*Problem description*:
Pick out each line in the rows below that contains the string "screenshot", and copy every such line in full.

Records excerpted from a collection

--

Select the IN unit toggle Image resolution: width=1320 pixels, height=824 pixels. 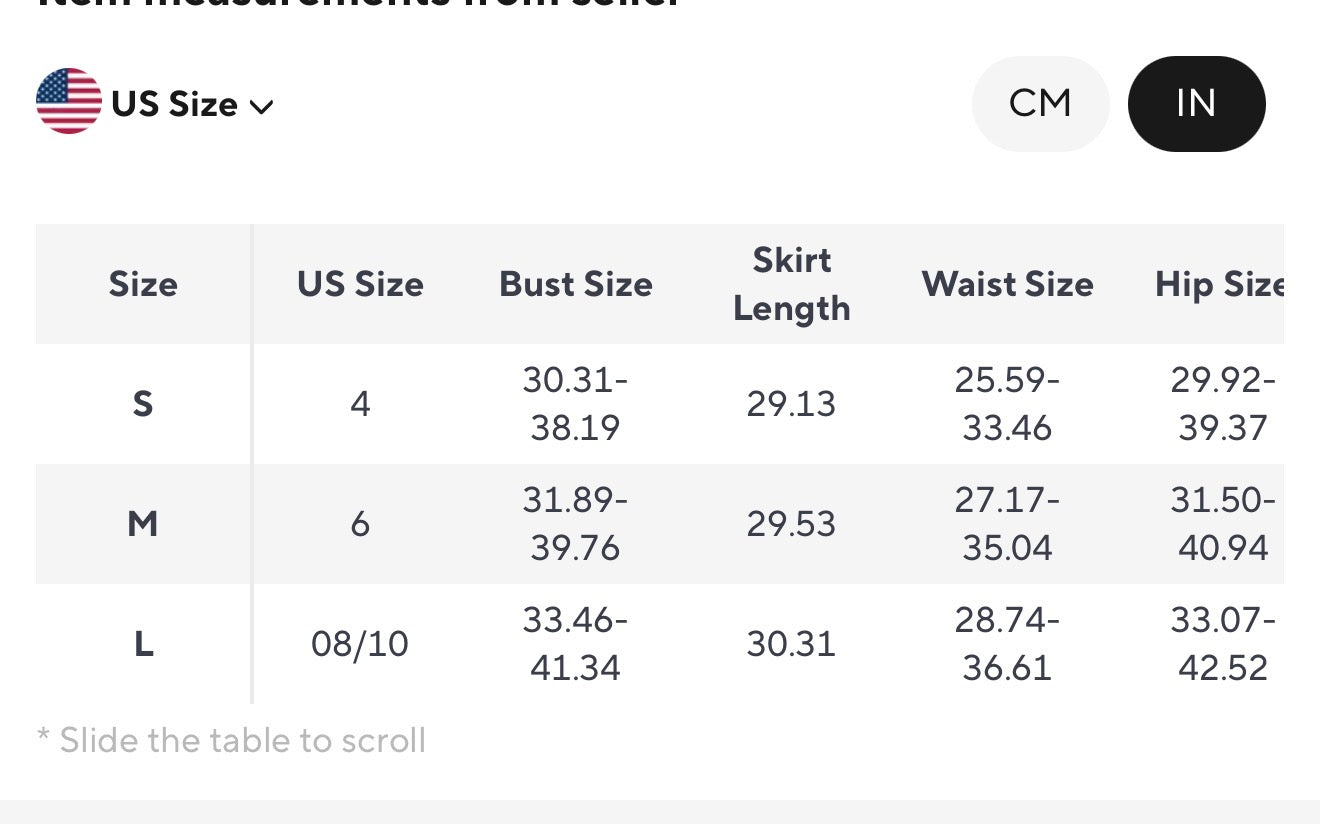tap(1196, 103)
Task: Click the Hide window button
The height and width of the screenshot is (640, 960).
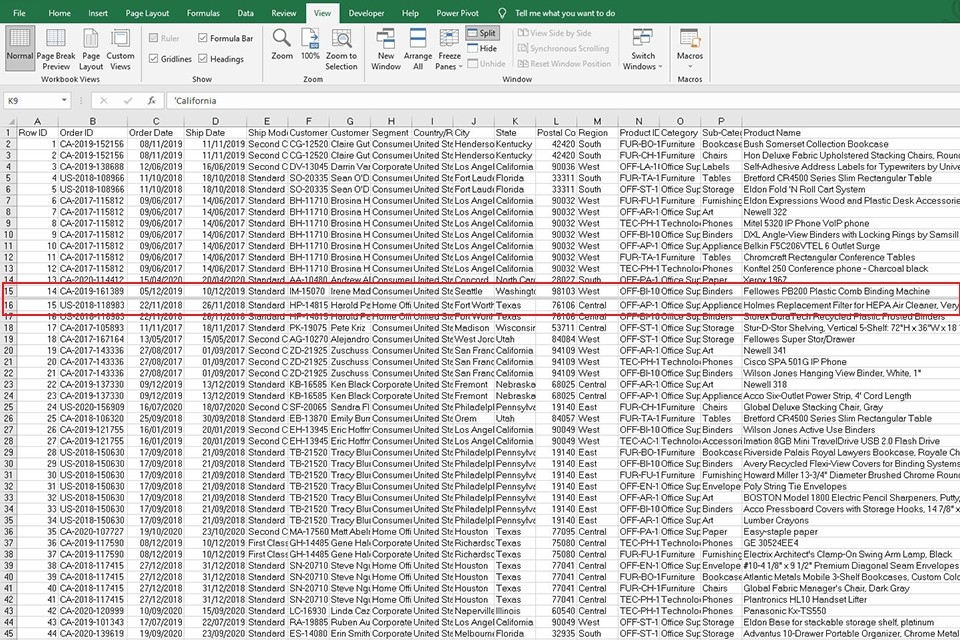Action: pos(480,48)
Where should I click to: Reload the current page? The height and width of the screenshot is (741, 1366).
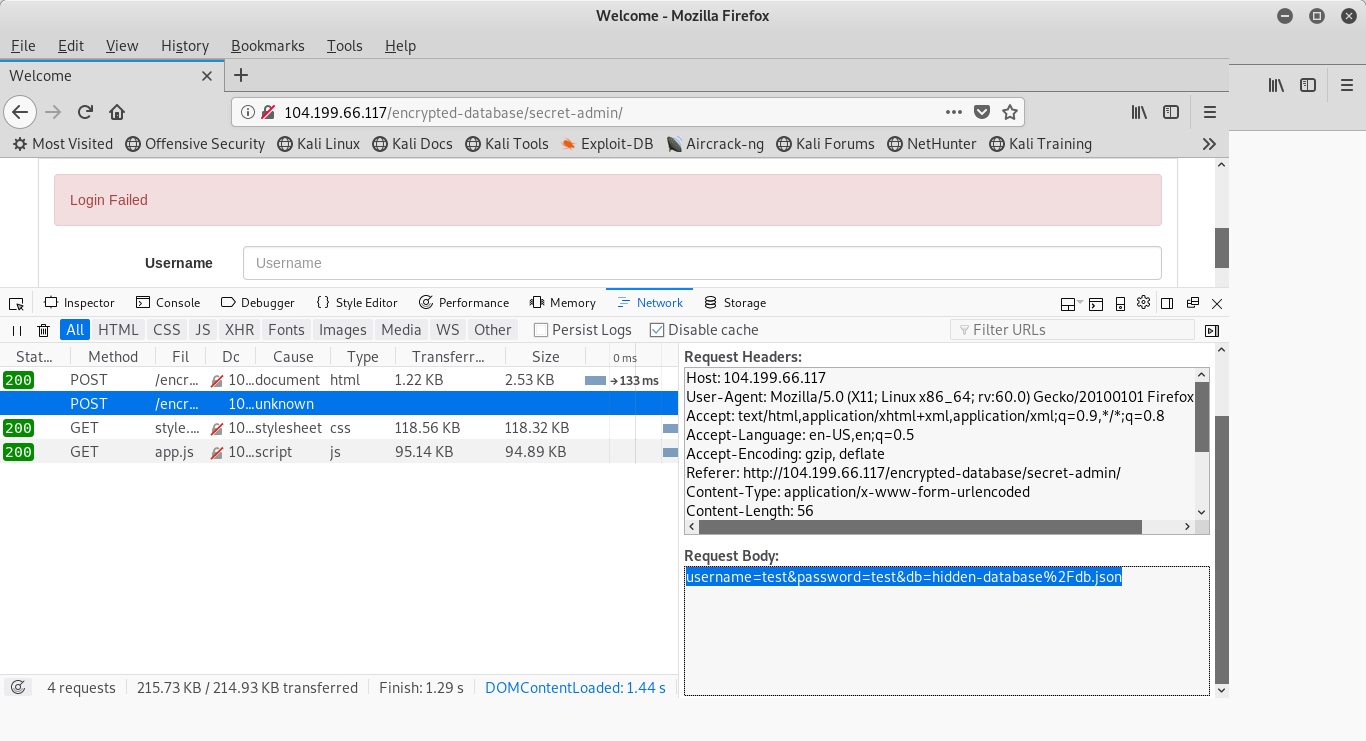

--

*Task answer*:
The height and width of the screenshot is (640, 960).
Where should I click to: Reload the current page? The height and width of the screenshot is (741, 1366).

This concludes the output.